◆ PROBLEM DESCRIPTION: Without altering a single word, repeat the records that follow.

+ + + +

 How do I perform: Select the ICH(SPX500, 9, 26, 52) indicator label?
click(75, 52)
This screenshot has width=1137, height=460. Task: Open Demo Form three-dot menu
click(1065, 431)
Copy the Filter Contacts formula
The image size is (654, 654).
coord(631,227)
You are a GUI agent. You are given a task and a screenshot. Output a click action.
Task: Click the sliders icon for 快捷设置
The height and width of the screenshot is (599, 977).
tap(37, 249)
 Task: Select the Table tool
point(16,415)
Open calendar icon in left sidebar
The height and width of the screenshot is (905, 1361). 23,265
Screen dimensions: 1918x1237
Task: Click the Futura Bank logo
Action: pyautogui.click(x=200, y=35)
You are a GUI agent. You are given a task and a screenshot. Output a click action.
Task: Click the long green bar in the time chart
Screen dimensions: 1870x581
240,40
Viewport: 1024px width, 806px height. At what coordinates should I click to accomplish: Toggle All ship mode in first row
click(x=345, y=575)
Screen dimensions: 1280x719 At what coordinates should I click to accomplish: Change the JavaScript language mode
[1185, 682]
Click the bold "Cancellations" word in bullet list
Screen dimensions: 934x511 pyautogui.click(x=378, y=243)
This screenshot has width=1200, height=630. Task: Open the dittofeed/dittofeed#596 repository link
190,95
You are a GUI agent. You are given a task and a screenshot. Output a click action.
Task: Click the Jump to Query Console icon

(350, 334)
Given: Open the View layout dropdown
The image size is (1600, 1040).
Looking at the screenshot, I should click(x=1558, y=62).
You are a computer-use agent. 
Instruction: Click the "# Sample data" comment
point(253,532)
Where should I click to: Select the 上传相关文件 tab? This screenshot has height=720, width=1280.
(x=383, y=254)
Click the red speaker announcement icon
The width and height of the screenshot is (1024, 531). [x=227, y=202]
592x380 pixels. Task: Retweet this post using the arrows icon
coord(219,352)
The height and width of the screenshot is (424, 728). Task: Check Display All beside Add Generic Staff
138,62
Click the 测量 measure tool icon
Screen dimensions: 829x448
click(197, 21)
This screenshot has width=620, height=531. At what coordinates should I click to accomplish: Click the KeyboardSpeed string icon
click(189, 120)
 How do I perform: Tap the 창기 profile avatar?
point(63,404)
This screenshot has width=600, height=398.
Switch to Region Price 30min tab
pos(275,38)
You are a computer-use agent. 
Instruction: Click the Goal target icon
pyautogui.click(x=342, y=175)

+ + + +

◆ ANSWER TO THIS PROBLEM:
 How do I perform: Select the ICH(SPX500, 9, 26, 52) indicator label?
click(75, 52)
This screenshot has width=1137, height=460. Task: Open Demo Form three-dot menu
click(1065, 431)
Copy the Filter Contacts formula
The image size is (654, 654).
coord(631,227)
You are a GUI agent. You are given a task and a screenshot. Output a click action.
Task: Click the sliders icon for 快捷设置
The height and width of the screenshot is (599, 977).
tap(37, 249)
 Task: Select the Table tool
point(16,415)
Open calendar icon in left sidebar
The height and width of the screenshot is (905, 1361). 23,265
Screen dimensions: 1918x1237
Task: Click the Futura Bank logo
Action: pyautogui.click(x=200, y=35)
You are a GUI agent. You are given a task and a screenshot. Output a click action.
Task: Click the long green bar in the time chart
Screen dimensions: 1870x581
240,40
Viewport: 1024px width, 806px height. At what coordinates should I click to accomplish: Toggle All ship mode in first row
click(x=345, y=575)
Screen dimensions: 1280x719 At what coordinates should I click to accomplish: Change the JavaScript language mode
[1185, 682]
Click the bold "Cancellations" word in bullet list
Screen dimensions: 934x511 pyautogui.click(x=378, y=243)
This screenshot has width=1200, height=630. Task: Open the dittofeed/dittofeed#596 repository link
190,95
You are a GUI agent. You are given a task and a screenshot. Output a click action.
Task: Click the Jump to Query Console icon

(350, 334)
Given: Open the View layout dropdown
The image size is (1600, 1040).
Looking at the screenshot, I should click(x=1558, y=62).
You are a computer-use agent. 
Instruction: Click the "# Sample data" comment
point(253,532)
Where should I click to: Select the 上传相关文件 tab? This screenshot has height=720, width=1280.
(x=383, y=254)
Click the red speaker announcement icon
The width and height of the screenshot is (1024, 531). [x=227, y=202]
592x380 pixels. Task: Retweet this post using the arrows icon
coord(219,352)
The height and width of the screenshot is (424, 728). Task: Check Display All beside Add Generic Staff
138,62
Click the 测量 measure tool icon
Screen dimensions: 829x448
click(197, 21)
This screenshot has width=620, height=531. At what coordinates should I click to accomplish: Click the KeyboardSpeed string icon
click(189, 120)
 How do I perform: Tap the 창기 profile avatar?
point(63,404)
This screenshot has width=600, height=398.
Switch to Region Price 30min tab
pos(275,38)
You are a computer-use agent. 
Instruction: Click the Goal target icon
pyautogui.click(x=342, y=175)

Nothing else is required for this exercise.